Romarias em tempo de guerra.

romariasScroll down for English translation: Wartime Festivals

Verificou-se que a concorrência este ano ás romarias do Senhor da Serra e da Senhora da Atalaia, as duas festas populares mais animadas dos arredores de Lisboa, foi muito inferior á dos últimos anos. Influencia da guerra? Decerto, pelo menos como factor principal. Aos políticos que se queixavam -estranha queixa! – de que não sentíamos a guerra, de que parecia que não tínhamos a consc1enc1a de tomar parte directa no conflito, responde-se agora com este afastamento das poucas diversões que eram concebidas ao povo português. Ele sente, enfim, a guerra.

Em todo o caso a romaria, mesmo despida da poesia de que os sentimentalistas a revestem, tinha grandeza; para ela se desafiavam os rapazes que haviam tido desavenças pelo ano adiante e ai é que as contas se saldavam, à paulada. Moços fortes partiam cabeças rijamente, em duelo franco, por sua dama, que premiava o vencedor com o melhor sorriso, antecedendo prenda de mais valia.

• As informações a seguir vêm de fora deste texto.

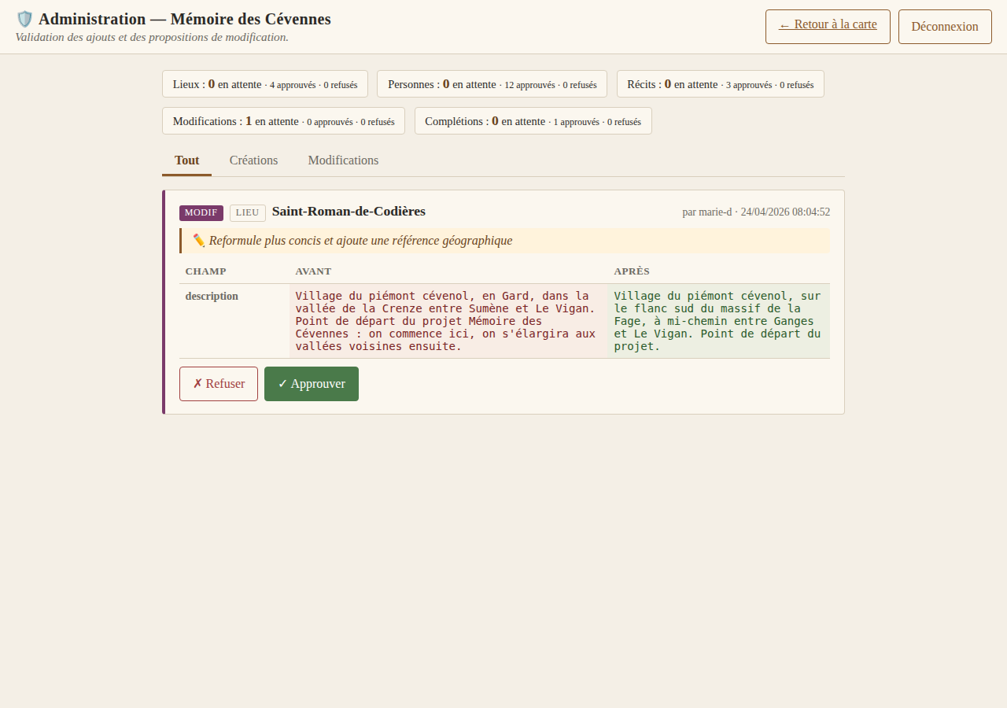Viewport: 1007px width, 708px height.
Task: Click the purple MODIF badge
Action: pos(201,212)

Sabemos de uma aldeia da nossa terra onde as raparigas não casam com quem não tenha tido pelo menos uma rixa, deixando o adversário bem amassado. E então os rapazes de ali andam sempre ansiosos pela romaria, onde as costelas se amassam… Vão-se estas tradições de brutalidade, mas que não deixaram de ter a sua nobreza.

“ilustração Portuguesa” Nº602 – 3 de Setembro de 1917

Wartime festivals

There was a small afflux at the two most popular festivals near Lisbon, Senhor da Serra and Nossa Senhora da Atalaia had much less people that in the last years, influence of the war? For sure, as a main factor. For the politicians that complained – and what a weird complain – that we didn’t feel the war, and didn’t have conscience that we were taking part of the conflict, the answer is now this absence from the very few occasions the Portuguese people have for themselves to enjoy. The people finally feel the war.

Even so, the festival had a grandness in itself, in it the boys challenged each other solving the rivalries accumulated along the year, and the the problems were settled, with staff fights. Young and strong boys breaking each other’s heads fiercely, in a franc duel, because of a lady, that would reward the winner with her best smile, anticipating a most valuable gift.

We know of a village where the girls don’t marry a man that had not made it into at least a brawl, leaving his opponent smashed. So the boys of the region are always anxious for the festivals, where ribs get broken… This brutalities are going away now, but they still have their nobility.